Perhaps they just cut the bit where the two briefly materialize on the pad and then continue their trip, like Plasus in "The Cloud Minders"? I mean, nothing wrong there with the spores giving Lorca supertransporters, but Burnham refuses to be impressed by the intraship transport in any fashion.

Timo Saloniemi
 
Another problem with doing a prequel and saying it is set in the Prime Timeline, is you know somethings need to be set in motion for the events of the later series to happen. There is no Shroom Drive in TOS and on wards, so you know it has to be a failure or something happens that it is never seen/spoken of again.

The drive is currently classified, so that covers part of the possible reasoning it never brought up again.

It's not really a prequel problem. The spore drive just needs to have limitations, or it will kill drama, no matter what time period it exists in. Just like the transporter.


No, I posted my response to your posts and Guy's in order to alert the two of you that you were both dealing in a racial stereotype. I'm giving you the benefit of he doubt that you were posting out of ignorance rather than malice.
Thank you for alerting us to the fact that fortune cookies are a racial stereotype. We had no idea.[/sarcasm]
I'll say it again - Stop trying to create controversy out of nothing.

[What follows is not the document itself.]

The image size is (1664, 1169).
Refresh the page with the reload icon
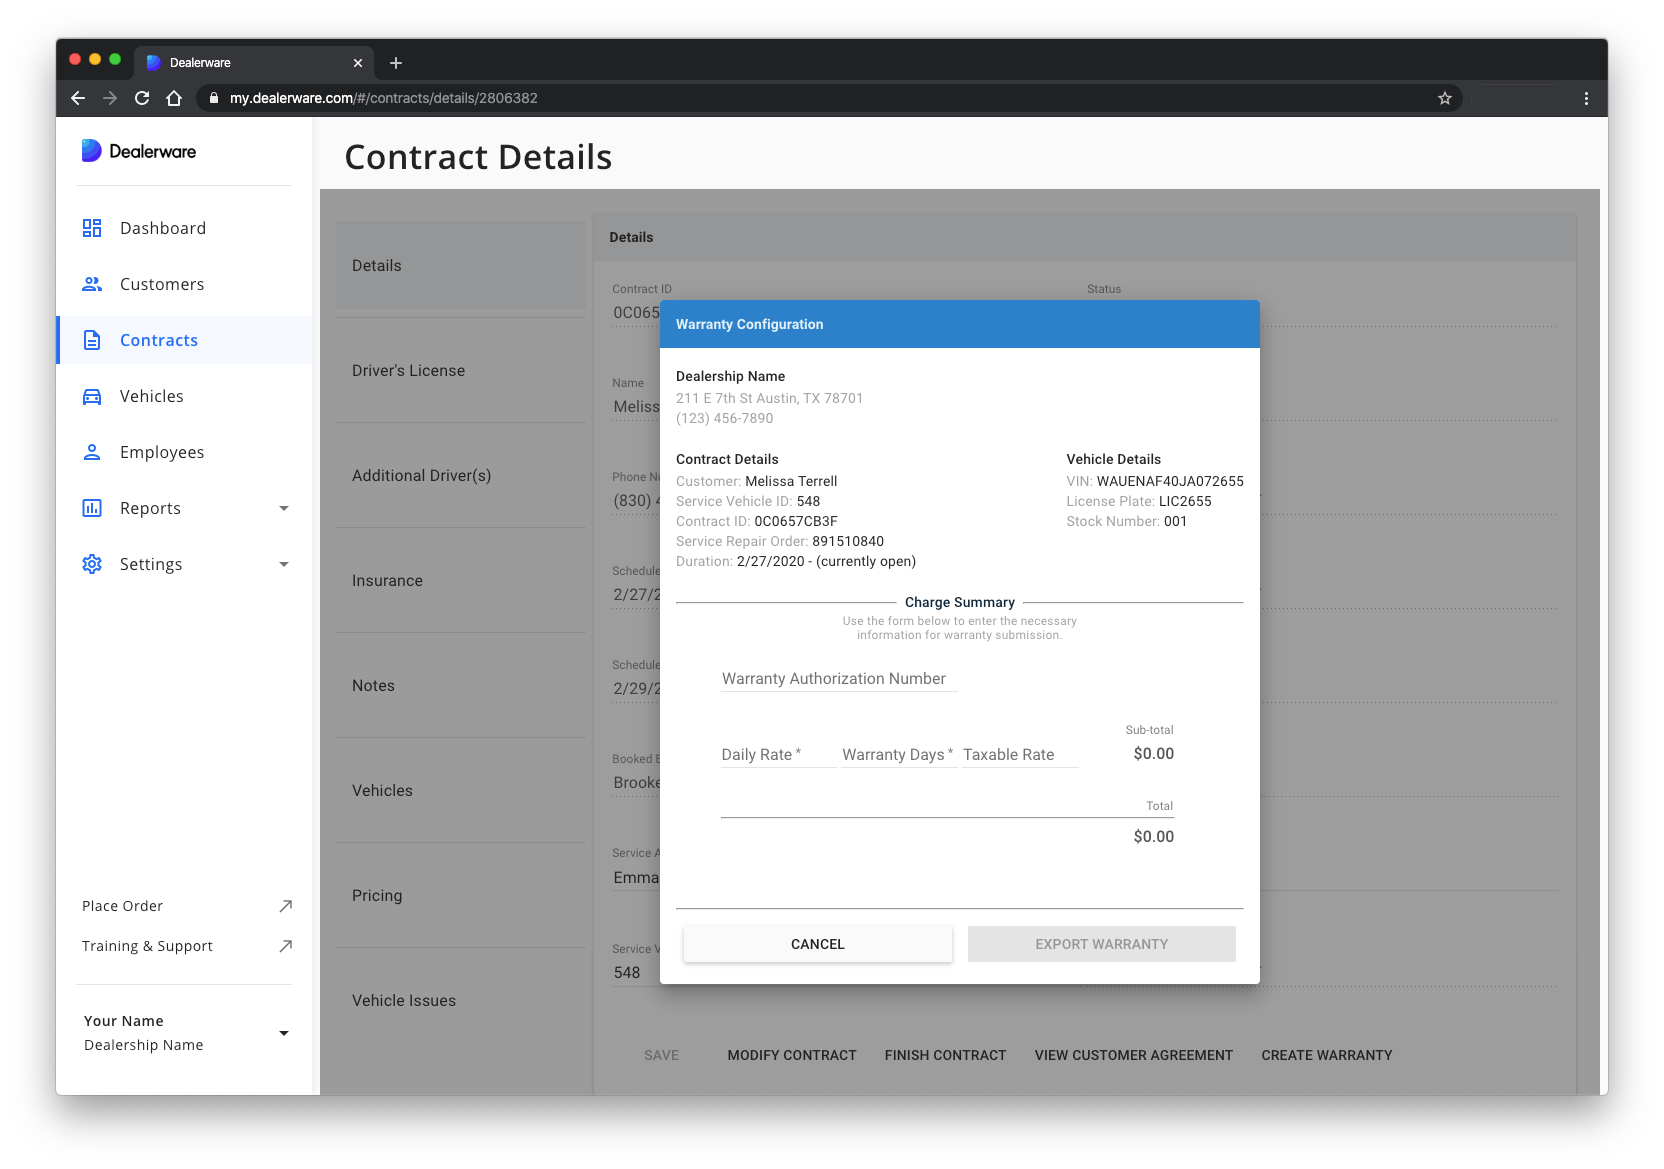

What is the doodad anyway? Was Kahless already starfaring, rather than Early Iron Age, and factually traveled to a specific star and set up a powerful beacon there, to lay in wait, for whatever (but potentially dynastic) purpose? Or did some later Klingon hoping to benefit from legends construct the beacon, for the very purpose seen here - and if so, why did he or she not immediately make use of it, but left it dormant for "centuries"? (Did somebody's blade intervene?)

TNG Rightful Heir:

WORF: When Kahless had united our people and gave them the laws of honour, he saw that his work was done. So one night he gathered his belongings and departed for the edge of the city to say goodbye.
...Then Kahless said, 'You are Klingons. You need no one but yourselves. I will go now to Sto-Vo-Kor. But I promise one day I will return.' Then Kahless pointed to a star in the sky and said, 'Look for me there, on that point of light.'

I suspect the binary stars are the point of light, which the Iron Age Klingons noted and logged for centuries until they were spacefaring, and one of their first missions was to go there and build the beacon. Waiting until the return of Kahless to activate it.


We don't know [transwarp] failed and more importantly we were never even told what exactly it was supposed to do. Perhaps it is just the standard TNG warp and that's why the warp scale was rearranged.
That's always what I assumed too. Though the movie novelizations state it was a failed experiment.
 
Cuban Missile Crisis.

The beacon was inside Federation Space, and only minutes away from a communications relay, hours away From a federation space station and days away from a Federation colony world.

If the beacon had been sitting there in the Binary Star's accretion disk for centuries, the Federation would have been pushed back years and years ago, as soon as they got too close.

Consider however.. What if the beacon is mobile?